[Text to read]
Since he's due to return to cinema screens this summer, I thought it'd be a good time to take a look back at 1978's Superman: The Movie. The film is one of those that has been with me seemingly all my life, having first caught it at a young age on it's two-night broadcast premiere on ABC-TV in 1980. There were moments I remember vividly, such as Superman's walk through Luthor's test chambers of gunfire, flames & ice, that never turned up on any subsequent video release. In 2000, during the film's restoration for a theatrical re-release and DVD debut, director Richard Donner (also of the Lethal Weapon quadrology) reinstated these and a few choice other moments.
One Basement Cinema (TM)-goer has lamented that movies today are too cynical, wallowing in the depths and misery of the human condition without seeking to elevate it. While that trend is likely to continue in the weeks ahead (my genre of choice being horror - one of the biggest offenders), I thought we'd lighten things up a bit with a trip back to a more innocent time.

[Source material]
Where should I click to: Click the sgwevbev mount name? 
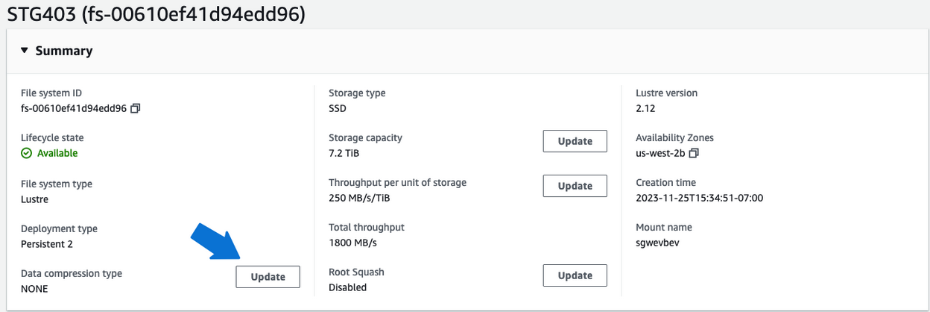click(x=658, y=243)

[Tasks and exercises]
(a) In the post about Superman: The Movie, on which network did the writer first see the film?
(b) Please carry on the post about Superman: The Movie from its last sentence.
These lines have nothing to do with the post about Superman: The Movie.

[Exercise answers]
(a) ABC-TV, during its two-night broadcast premiere in 1980.

(b)
It's only been a couple of years since I last saw the film, but what's interesting to me how the act of revisiting a film after a time can provide new insights. I was a child when I first saw the film wide-eyed with awe and wonder, and now a few weeks away from my 32nd birthday I'm pleased to discover it still holds a special kind of magic. This was, to my recollection, the first comic book film adaptation that afforded its subject a certain dramatic gravity. Prior comics to film translations included Batman (featuring the cast of the 60's TV series), Barbarella and the lesser known (but well worth seeking out) Danger: Diabolik. All of these have a kind of wink-wink, nudge-nudge attitude towards the audience, as if the filmmakers feel stories based on hand-drawn material is inherently silly and want you to know they're in on the joke.
To be fair, Superman: The Movie has its fair share of this in the Metropolis/Lex Luthor section of the film. It works so well, I think, because of the dramatic setup with Marlon Brando on Krypton, and the Norman Rockwell-styled treatment of the Smallville scenes during Clark Kent's formative years. This time around I picked up on a rather overt evocation of Christian symbolism in the Superman mythology. At the moment of his and his planet's destruction, wise superbeing Jor-El (Brando) sends infant son Kal-El to Earth. Ma Kent comments on his miraculous arrival that "I've been praying that the Lord see fit to send us a child". Instilled with goodness, virtue and a strong moral conviction Clark Kent grows into the savior of his adopted planet, thwarting a doomsday plot by impish devil Lex Luthor that involves destruction on a Biblical scale - notably floods and earthquakes.
Christopher Reeve nails the dual role of Superman and his bumbling ego with uncanny perfection. His Superman is able to deliver the squarest of dialogue with absolute conviction and believability. Here's a superhuman being that could easily conquer our planet without much fuss, but opts instead for even the smallest acts of kindness - including rescuing a trapped kitten from a tree!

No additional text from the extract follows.